As we welcome in the New Year Guild members know it’s that time of year when our thoughts are focused on the Guild Conference 2009. This will be a special year for the Guild, marking our thirtieth anniversary and we are going to celebrate it in York at the Thorpe Underwood Estate. This venue is a new one for the Guild and offers us high quality facilities. It is situated ten miles west of the City and a bus link will be provided from York Station for any of you coming by public transport.
Conference is a great way to meet other members, take part in workshops and display any of your own work in our main Themed Exhibition. There is also the opportunity to buy tools and materials from our Suppliers, attend talks by invited guest speakers and watch a Master Class on the final morning. It is also a good way to learn more about the Guild in general and meet some of the faces behind the names you see in the Journal. For those of you new to the Guild, if you wish to attend Conference, it is important you book as soon as possible, as places fill very quickly.
This year we are offering six workshops during the weekend plus an Art Attack on the Friday afternoon, with Bonnie Mackintosh. This means we can offer more choice and more places for you. The line up for the Saturday classes is as follows; Enamelling on Steel with John Ball, who will show you the process without needing to acid etch the steel in advance, Experimental Leaf and Foils with Ruth Ball, a day of exploring the artistic possibilities, Plique-à-jour with Phil Barnes, learn the free laying method working with silver, Painting Enamels with Gillie Hoyte Byrom, an invaluable step by step guide, Design Development with Sarah Macrae, an inspiring and confidence building day for those who want to improve their enamel design skills and Transfers with Jane Moore, a close look at decals where Jane will share her extensive knowledge on this subject. Full details of each class are listed in the Conference section of this Journal.
The Master Class on Sunday morning will be Engraving – using hand tools and using the Gravermax system. Phil Barnes and Harry Forster-Stringer, both experts in their fields, will demonstrate the two methods of engraving. We also have a very special guest speaker after dinner on the Saturday night. Fred Rich, the internationally renowned enamel artist, has kindly accepted our invitation to join us and talk about his passion for enamel and how he approaches his work.
Liana Pattihis, an up and coming graduate from Middlesex University who is currently showing work in The Playing with Fire touring Exhibition as well as outlets in New York and Chicago, will be giving a glimpse into her extraordinary enamel world on Friday evening after the AGM. For those who didn’t made it to the Playing with Fire Exhibition in Devon, note that the show started its UK tour as of November 15th, at the Shire Hall Gallery, Stafford, and is there until 4th January. It will then be going onto the Visual Arts Centre in Lincolnshire from 28 Feb – 9 May. A report by Evangeline Long is featured in the BSOE newsletter, October 2008 edition.
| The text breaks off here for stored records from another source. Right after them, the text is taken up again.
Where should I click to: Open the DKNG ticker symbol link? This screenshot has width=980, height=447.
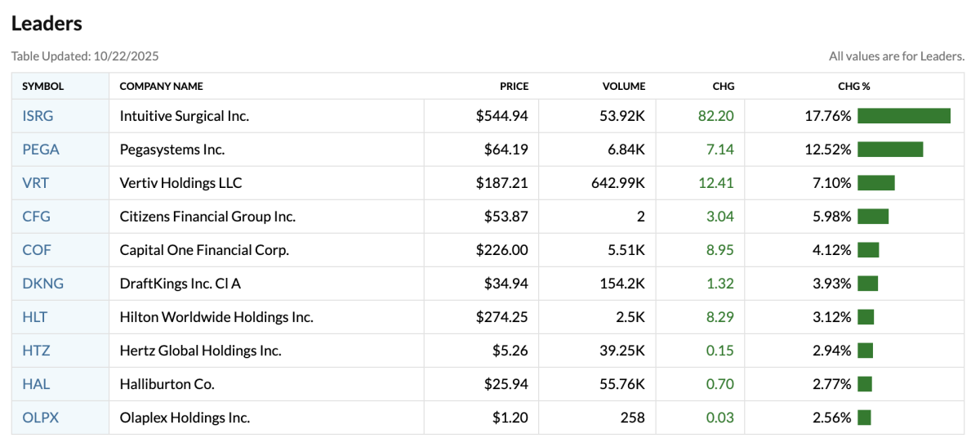42,284
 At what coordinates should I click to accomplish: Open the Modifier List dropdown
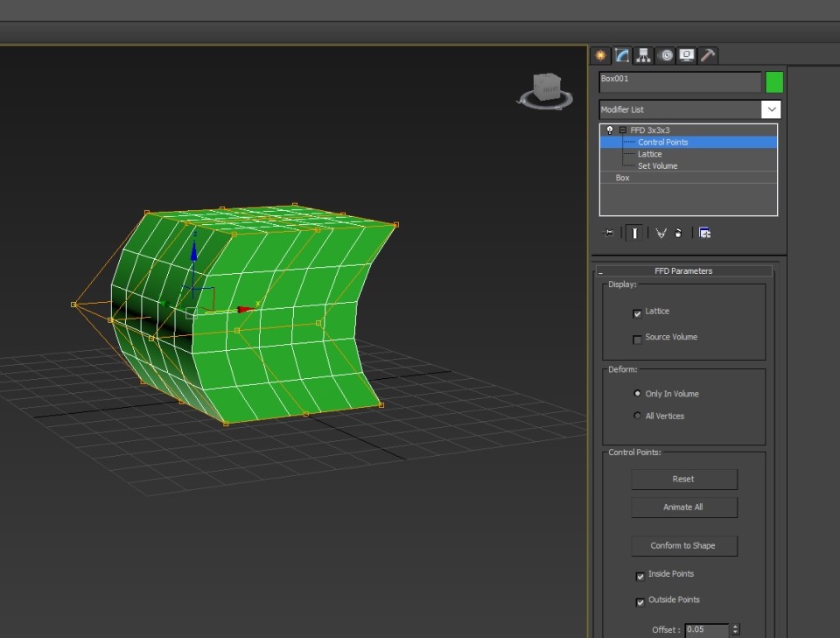click(771, 109)
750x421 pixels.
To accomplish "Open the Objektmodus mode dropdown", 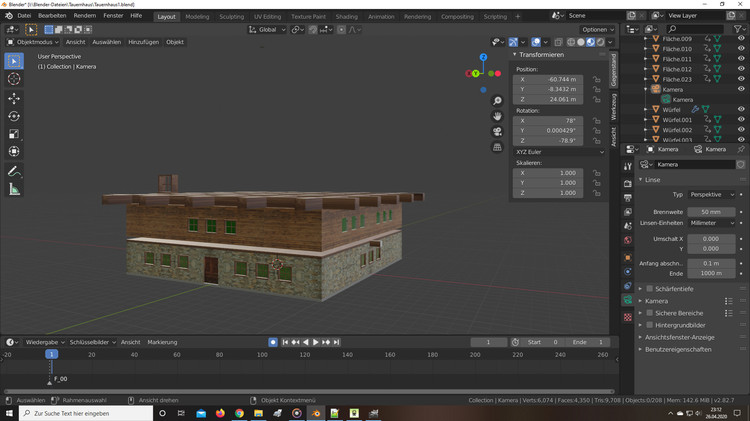I will click(x=34, y=42).
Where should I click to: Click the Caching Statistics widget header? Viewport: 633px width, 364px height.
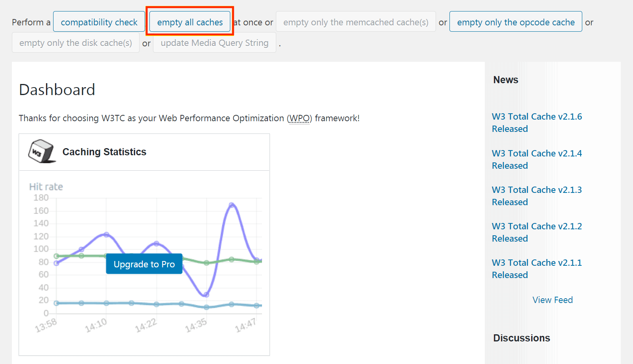104,152
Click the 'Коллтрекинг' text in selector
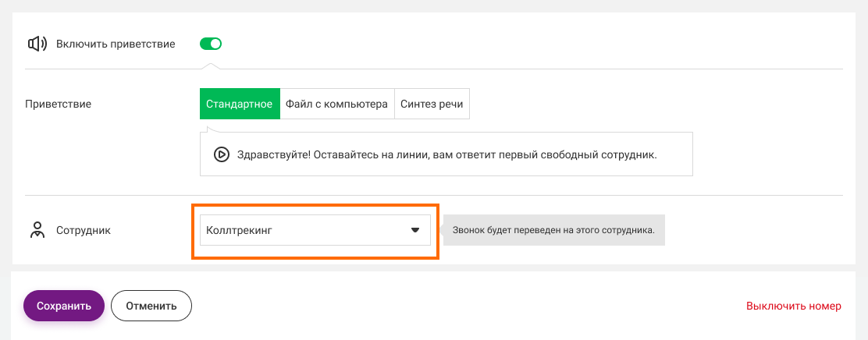868x340 pixels. point(239,230)
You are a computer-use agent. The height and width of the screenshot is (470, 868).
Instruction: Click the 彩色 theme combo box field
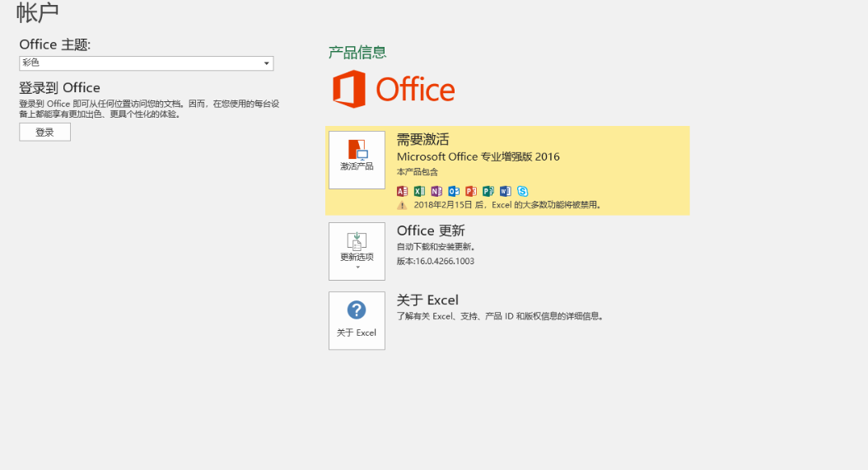tap(140, 63)
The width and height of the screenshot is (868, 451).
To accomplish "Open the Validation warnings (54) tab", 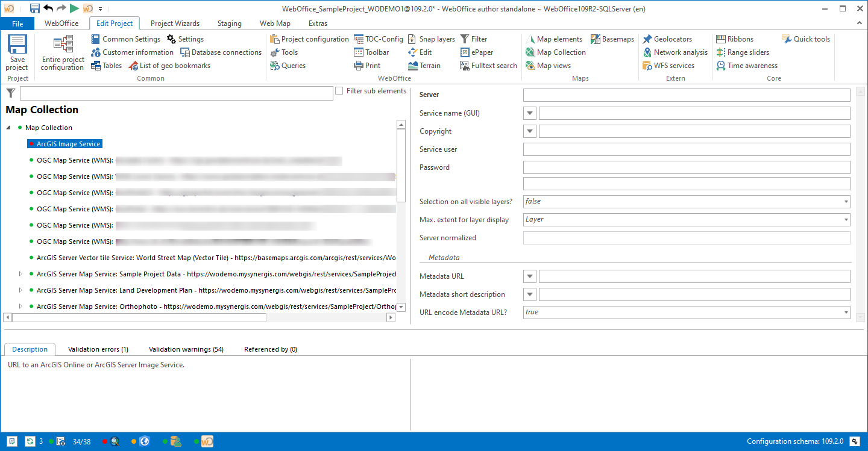I will coord(186,349).
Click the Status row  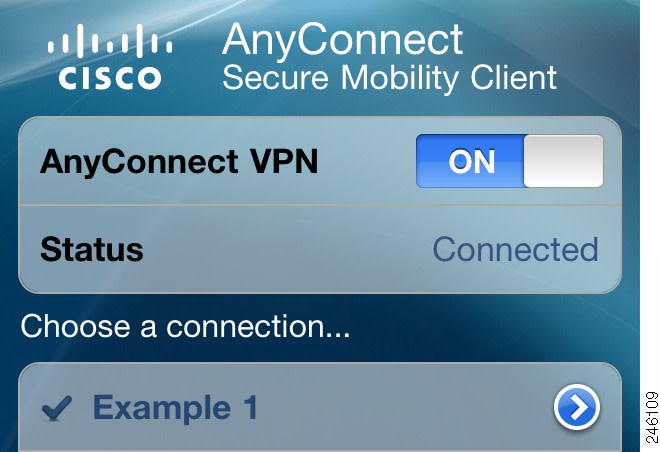tap(320, 249)
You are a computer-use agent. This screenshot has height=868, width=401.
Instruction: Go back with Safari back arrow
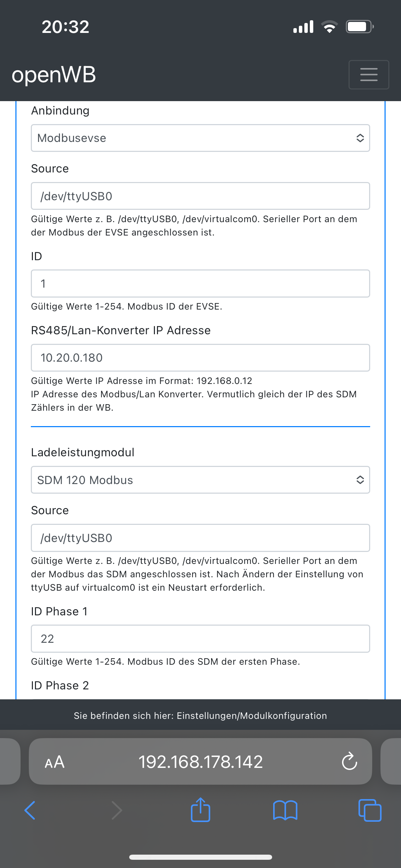tap(30, 810)
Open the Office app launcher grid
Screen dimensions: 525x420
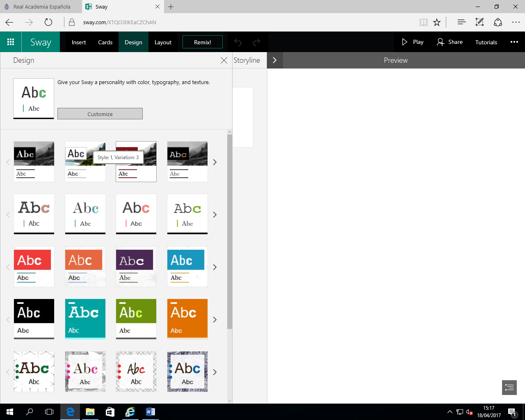11,42
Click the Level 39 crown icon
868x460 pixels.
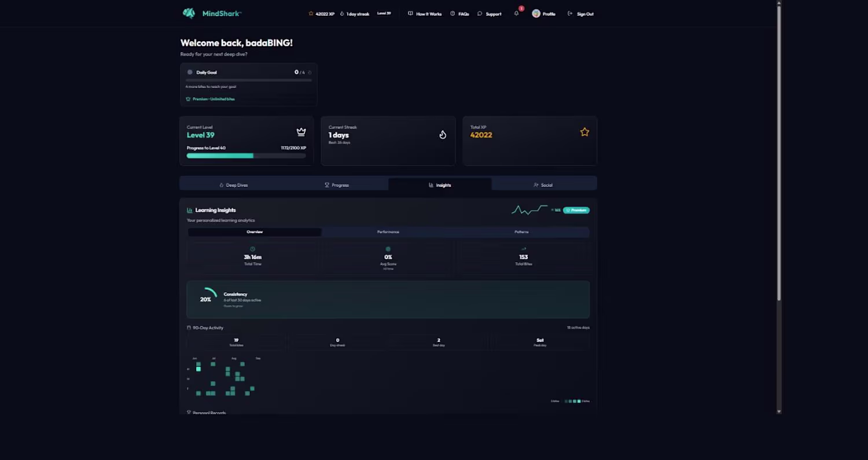pyautogui.click(x=301, y=132)
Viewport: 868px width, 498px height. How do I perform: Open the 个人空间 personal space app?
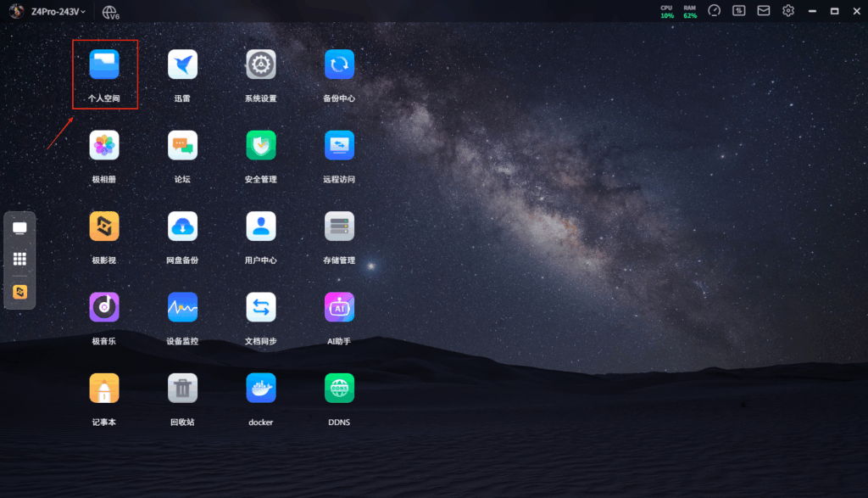(x=104, y=64)
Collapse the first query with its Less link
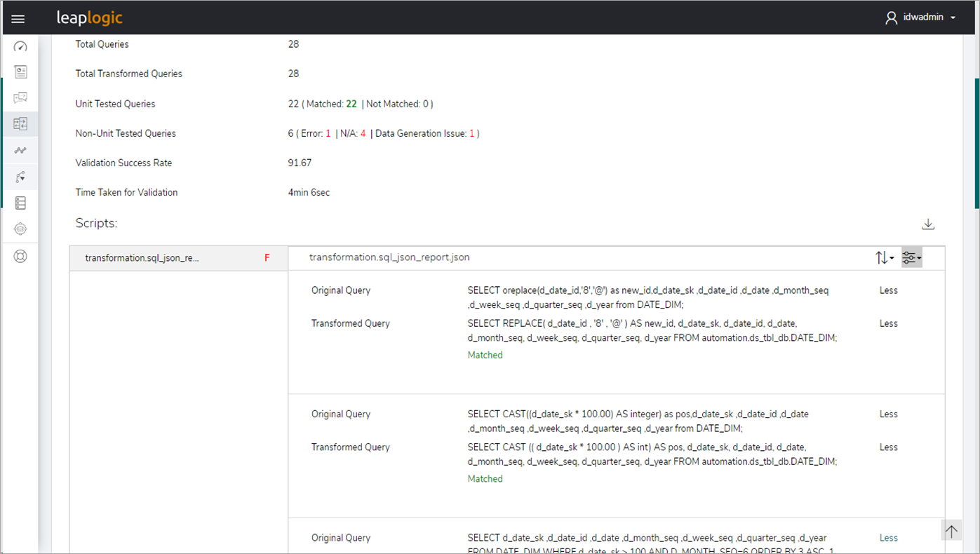This screenshot has width=980, height=554. pos(887,290)
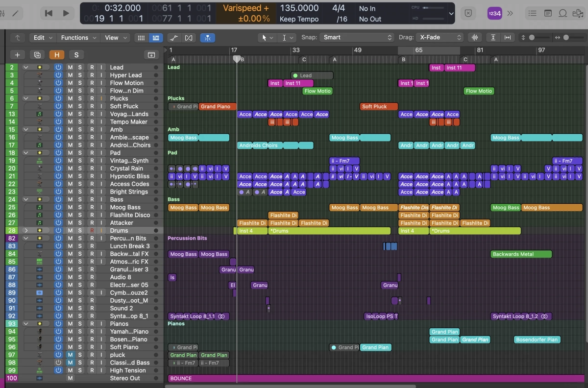This screenshot has width=588, height=388.
Task: Click the Flex show/hide icon
Action: tap(189, 38)
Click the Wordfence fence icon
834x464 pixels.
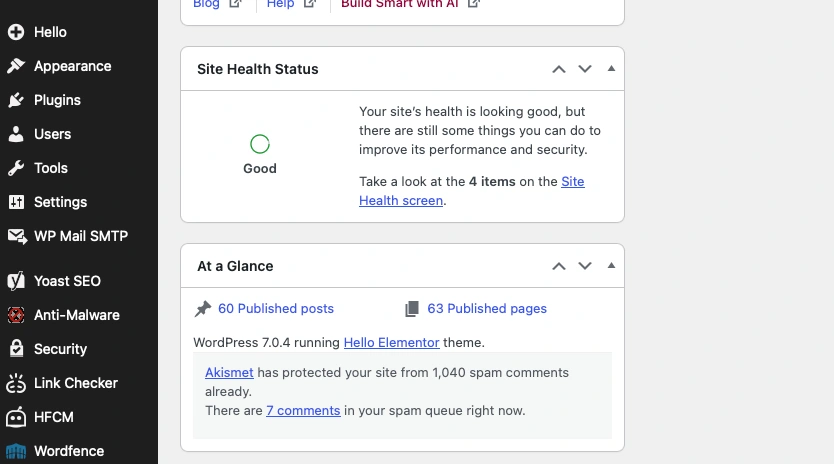pos(16,451)
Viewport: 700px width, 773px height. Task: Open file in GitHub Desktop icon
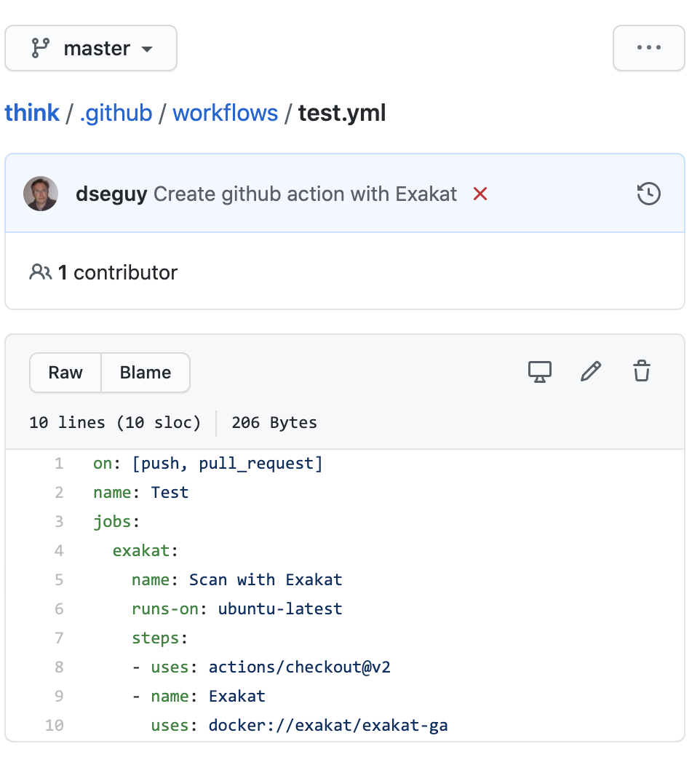point(540,372)
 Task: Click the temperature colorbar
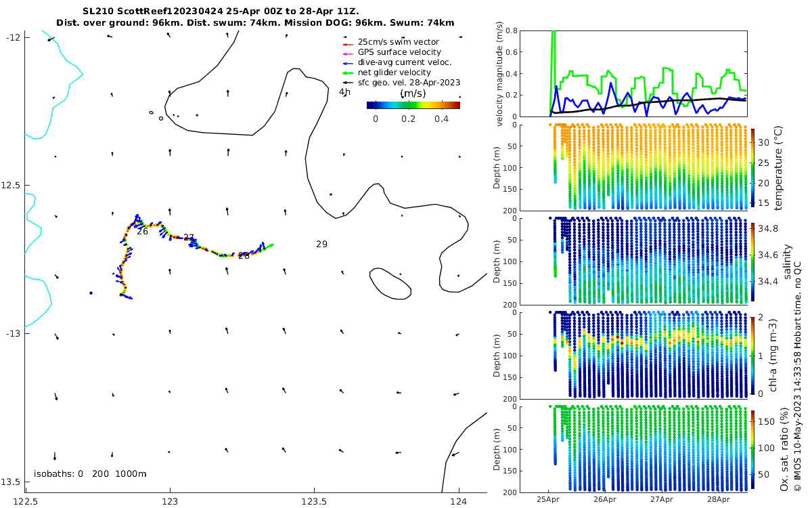click(753, 167)
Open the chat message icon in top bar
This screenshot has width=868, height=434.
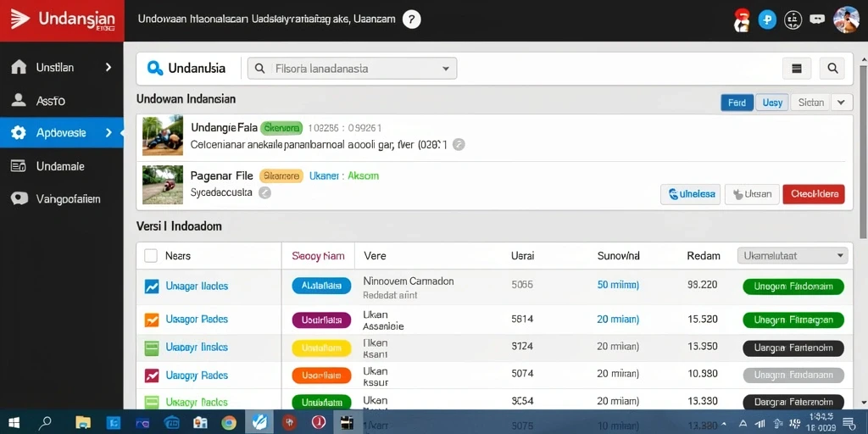pos(817,19)
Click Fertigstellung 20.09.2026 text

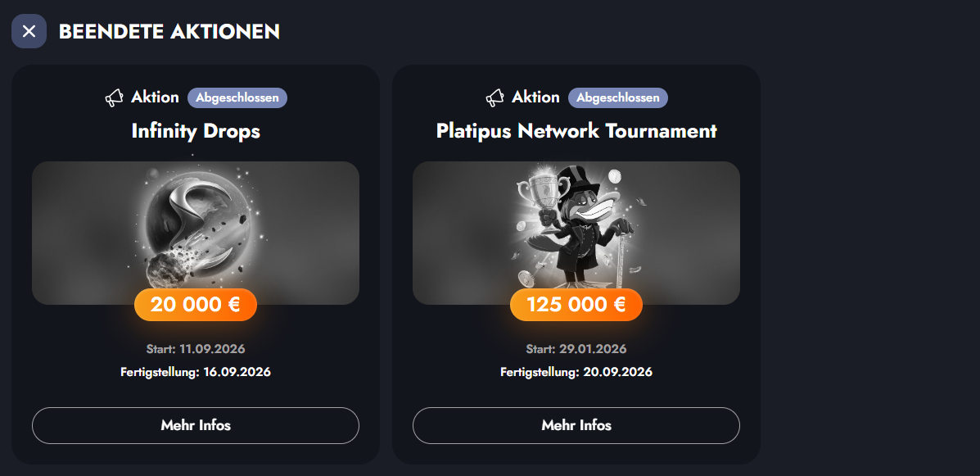point(576,372)
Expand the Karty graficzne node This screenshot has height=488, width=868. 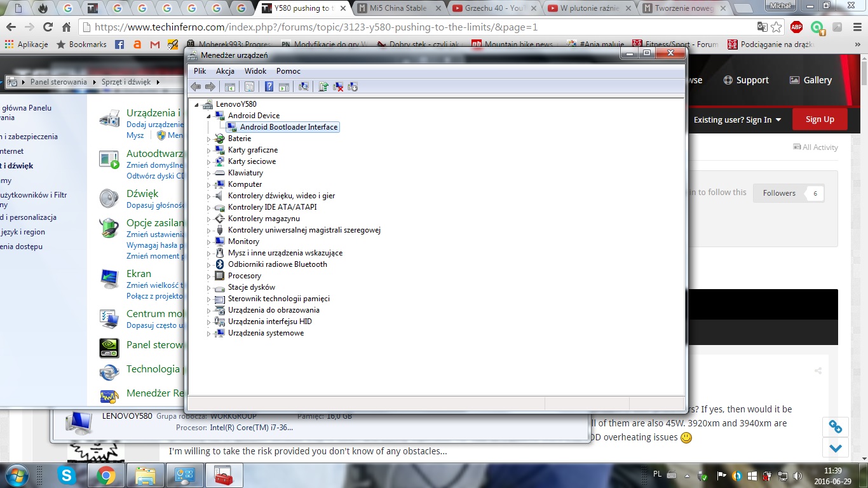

Back in late September I went to London to show my work at the Goldsmiths’ Fair, which is always a highlight of my year for many reasons, least of all because the Goldsmiths’ Livery Hall where the show is held is one of the most majestic buildings I know in the City. As ever, many members visited and had a great day out. During this time I was able to set up an affiliation between the Guild and ‘Benchpeg’, a weekly newsletter that offers a signposting facility for the British Jewellery Trade. This means the Guild is now listed on the front page of Benchpeg, where you can easily click onto our name to enter our website. It is free and we can also send specific information that we want listed on the newsletter whenever it is appropriate. If you don’t already receive Benchpeg, have a look at www.benchpeg.com
While I was in London I was also invited to the V&A museum to meet with Juanita Navarro who is the Senior Conservator for Ceramics and Glass. Juanita is currently undertaking a research project in her own time looking at the technique of Émail en résille sur verre, French for ‘enamel in a net/network on glass’, or email en résille (EER). The V&A have a small collection of these delicate pieces that consist of a glass base with cavities lined with gold foil and filled with transparent and opaque enamels. I was lucky enough to handle some of them, to discuss how they were possibly made. Juanita is investigating where and when they were made and by whom if possible, with a view to creating a database of the objects and bibliographic references. Although I could not help Juanita with the historical details, Erika Speel kindly briefed me before my visit with the knowledge she holds on this subject. What was supposed to be a one-hour visit turned into four, going behind the scenes at somewhere like the V&A is a wonderful experience!
Since that time I have been to Edinburgh to the Region ½ annual meeting, which was held on the first weekend in November. I would like to thank Dorothy Cockrell as Regional Representative for a brilliantly well-organised event and to all the members who made me feel so welcome! We met at the Lapidary Club in Leith and despite a fuse blowing when all the kilns were turned on (Dorothy and Tony quickly sorted it out), Pat Johnson came along and calmly showed us how to make and use Riso screens with dry enamel. It was a rare opportunity for me to have a play with enamel using copper panels, which I thoroughly enjoyed and by the afternoon I had really got into the swing of it and came away triumphantly with two completed pieces.
There is still much to be done before Christmas, lots of orders to get out and all that shopping, but by the time you are reading this, I intend to be at home relaxing with my feet up, the cat on my lap sipping a wee dram of a good malt! Happy New Year to you all and I look forward to seeing many of you again at Conference in York.